I was talking with a friend about vegetables, specifically that she believed that eating them would support her health, but she was still struggling with eating them. Before we go farther, the usual disclaimers apply – health is not an obligation, barometer of worthiness, entirely within our control, or guaranteed no matter what we do. The field of nutrition is ever-changing and we don’t know more than we know.  We each get to prioritize our health and choose the path we want to get there and those choices can be limited by things like socioeconomics, access and more. Finally, even if vegetables were absolutely proven to make us immortal, we still wouldn’t be obligated to eat them.

So she asked me how I get vegetables and I said that one way was salads because I like them and they are fast and easy for me to prepare.  She said that she likes salads but there’s no point in eating them because she only likes them with dressing.

And that, y’all, is how the diet culture messes us up. In talking with other people who’ve recovered from diet culture, this kind of mentality was a big obstacle to overcome.  The diet world tells us that nothing is ever enough unless it’s the “absolute healthiest” (by which they actually mean the most diet-culture compliant) and that we should sacrifice anything and everything without complaint for the chance of becoming thin.

It is in this way that a meal with chicken, roasted root vegetables, salad, and a brownie becomes a minefield. Is that white meat?  Was that chicken cooked with the skin on?  It wasn’t cooked with added fat was it?  Were the vegetables roasted in olive oil? Is it possible to just get them steamed? With no salt? Is that cheese on that salad? Oh god is that ranch dressing?!  Do you have some red wine vinegar and Mrs. Dash?  And do you have some fruit instead of the brownie, actually the fruit probably has too much sugar.  And on, and on, and on.

I’m not interested in telling anybody else what to eat.  I am interested in examining the messages that we get around food from diet culture and the way that those messages affect us.  Going back to my original conversation with my friend, she had bought into the idea that you “ruin a salad” with dressing.  In truth, vegetables have value that is not “ruined” or reduced by adding dressing to them – maybe you just felt like eating a salad, you’re still getting that. Maybe you wanted to nutrition in the vegetables, you’re still getting that (and possibly more than without dressing if your salad contains fat-soluble vitamins,) maybe you wanted roughage, you’re still getting that.

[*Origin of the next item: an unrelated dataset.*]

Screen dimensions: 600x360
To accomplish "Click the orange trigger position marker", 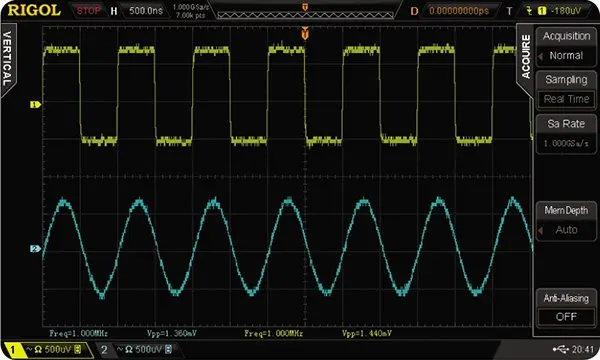I will [x=305, y=34].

I think we would all be in a much better place in our relationships with food if we weren’t told that health is easily definable, “all or nothing,” and always about “the absolute healthiest” (aka absolute most diet-industry compliant) thing. I think we’d be better off if we looked at our relationship with food as a series of choices made for various reasons that are personal and nobody’s business but our own (and those we choose to include.) I think we’d be better off if we stopped confusing the concepts of health/healthy (which are problematic as it is) with weight/weightloss.  It’s not the dressing that’s ruining our salads, it’s the messed up diet industry messages around food.